ACTIVITY ▸ Every record below, from first to last: print it exactly as shown.

#####

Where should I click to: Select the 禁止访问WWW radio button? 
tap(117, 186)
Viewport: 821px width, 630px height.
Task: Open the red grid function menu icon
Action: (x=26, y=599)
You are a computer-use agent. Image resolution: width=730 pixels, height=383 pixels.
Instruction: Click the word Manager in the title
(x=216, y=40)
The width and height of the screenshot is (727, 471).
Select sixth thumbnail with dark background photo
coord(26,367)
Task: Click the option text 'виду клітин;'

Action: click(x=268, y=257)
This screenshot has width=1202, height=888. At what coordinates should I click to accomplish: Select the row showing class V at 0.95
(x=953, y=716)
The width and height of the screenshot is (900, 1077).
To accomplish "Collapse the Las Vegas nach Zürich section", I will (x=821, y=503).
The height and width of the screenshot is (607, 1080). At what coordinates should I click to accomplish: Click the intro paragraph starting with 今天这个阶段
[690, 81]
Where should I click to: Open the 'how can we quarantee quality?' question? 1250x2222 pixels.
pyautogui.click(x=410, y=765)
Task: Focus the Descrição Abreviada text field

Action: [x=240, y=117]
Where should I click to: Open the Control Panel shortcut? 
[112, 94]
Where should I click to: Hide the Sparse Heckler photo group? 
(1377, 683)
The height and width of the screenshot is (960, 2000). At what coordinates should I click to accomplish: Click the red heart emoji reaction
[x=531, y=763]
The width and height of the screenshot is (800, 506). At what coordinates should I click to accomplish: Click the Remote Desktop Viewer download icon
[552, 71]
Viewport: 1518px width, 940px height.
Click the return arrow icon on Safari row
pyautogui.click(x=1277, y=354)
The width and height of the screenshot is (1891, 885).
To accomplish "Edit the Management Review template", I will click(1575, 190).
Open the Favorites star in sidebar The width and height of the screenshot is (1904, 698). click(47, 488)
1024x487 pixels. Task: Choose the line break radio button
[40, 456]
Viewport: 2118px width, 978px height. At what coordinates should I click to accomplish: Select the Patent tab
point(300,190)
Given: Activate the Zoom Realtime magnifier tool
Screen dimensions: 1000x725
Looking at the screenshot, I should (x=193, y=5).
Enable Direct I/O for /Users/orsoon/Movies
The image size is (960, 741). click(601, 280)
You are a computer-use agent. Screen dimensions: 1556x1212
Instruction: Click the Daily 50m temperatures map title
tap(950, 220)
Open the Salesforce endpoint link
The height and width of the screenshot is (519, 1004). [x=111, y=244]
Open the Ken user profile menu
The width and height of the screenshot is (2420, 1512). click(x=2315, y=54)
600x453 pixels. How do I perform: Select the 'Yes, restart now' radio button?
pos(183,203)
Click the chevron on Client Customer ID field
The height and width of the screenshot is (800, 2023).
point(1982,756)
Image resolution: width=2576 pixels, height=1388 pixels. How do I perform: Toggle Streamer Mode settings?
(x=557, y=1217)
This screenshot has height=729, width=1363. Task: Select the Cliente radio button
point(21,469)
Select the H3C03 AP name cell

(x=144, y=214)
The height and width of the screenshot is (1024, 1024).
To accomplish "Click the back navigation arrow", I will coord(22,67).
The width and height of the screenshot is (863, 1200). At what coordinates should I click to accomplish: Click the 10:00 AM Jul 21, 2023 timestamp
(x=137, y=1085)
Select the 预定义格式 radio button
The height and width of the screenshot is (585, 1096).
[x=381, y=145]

#####

SOLUTION FOR THIS TASK ▸
Where should I click to: Select the 禁止访问WWW radio button? 
tap(117, 186)
Viewport: 821px width, 630px height.
Task: Open the red grid function menu icon
Action: (x=26, y=599)
You are a computer-use agent. Image resolution: width=730 pixels, height=383 pixels.
Instruction: Click the word Manager in the title
(x=216, y=40)
The width and height of the screenshot is (727, 471).
Select sixth thumbnail with dark background photo
coord(26,367)
Task: Click the option text 'виду клітин;'

Action: click(x=268, y=257)
This screenshot has width=1202, height=888. At what coordinates should I click to accomplish: Select the row showing class V at 0.95
(x=953, y=716)
The width and height of the screenshot is (900, 1077).
To accomplish "Collapse the Las Vegas nach Zürich section", I will (x=821, y=503).
The height and width of the screenshot is (607, 1080). At what coordinates should I click to accomplish: Click the intro paragraph starting with 今天这个阶段
[690, 81]
Where should I click to: Open the 'how can we quarantee quality?' question? 1250x2222 pixels.
pyautogui.click(x=410, y=765)
Task: Focus the Descrição Abreviada text field

Action: [x=240, y=117]
Where should I click to: Open the Control Panel shortcut? 
[112, 94]
Where should I click to: Hide the Sparse Heckler photo group? 
(1377, 683)
The height and width of the screenshot is (960, 2000). At what coordinates should I click to accomplish: Click the red heart emoji reaction
[x=531, y=763]
The width and height of the screenshot is (800, 506). At what coordinates should I click to accomplish: Click the Remote Desktop Viewer download icon
[552, 71]
Viewport: 1518px width, 940px height.
Click the return arrow icon on Safari row
pyautogui.click(x=1277, y=354)
The width and height of the screenshot is (1891, 885).
To accomplish "Edit the Management Review template", I will click(1575, 190).
Open the Favorites star in sidebar The width and height of the screenshot is (1904, 698). click(47, 488)
1024x487 pixels. Task: Choose the line break radio button
[40, 456]
Viewport: 2118px width, 978px height. At what coordinates should I click to accomplish: Select the Patent tab
point(300,190)
Given: Activate the Zoom Realtime magnifier tool
Screen dimensions: 1000x725
Looking at the screenshot, I should (x=193, y=5).
Enable Direct I/O for /Users/orsoon/Movies
The image size is (960, 741). click(601, 280)
You are a computer-use agent. Screen dimensions: 1556x1212
Instruction: Click the Daily 50m temperatures map title
tap(950, 220)
Open the Salesforce endpoint link
The height and width of the screenshot is (519, 1004). [x=111, y=244]
Open the Ken user profile menu
The width and height of the screenshot is (2420, 1512). click(x=2315, y=54)
600x453 pixels. How do I perform: Select the 'Yes, restart now' radio button?
pos(183,203)
Click the chevron on Client Customer ID field
The height and width of the screenshot is (800, 2023).
point(1982,756)
Image resolution: width=2576 pixels, height=1388 pixels. How do I perform: Toggle Streamer Mode settings?
(x=557, y=1217)
This screenshot has height=729, width=1363. Task: Select the Cliente radio button
point(21,469)
Select the H3C03 AP name cell

(x=144, y=214)
The height and width of the screenshot is (1024, 1024).
To accomplish "Click the back navigation arrow", I will coord(22,67).
The width and height of the screenshot is (863, 1200). At what coordinates should I click to accomplish: Click the 10:00 AM Jul 21, 2023 timestamp
(x=137, y=1085)
Select the 预定义格式 radio button
The height and width of the screenshot is (585, 1096).
[x=381, y=145]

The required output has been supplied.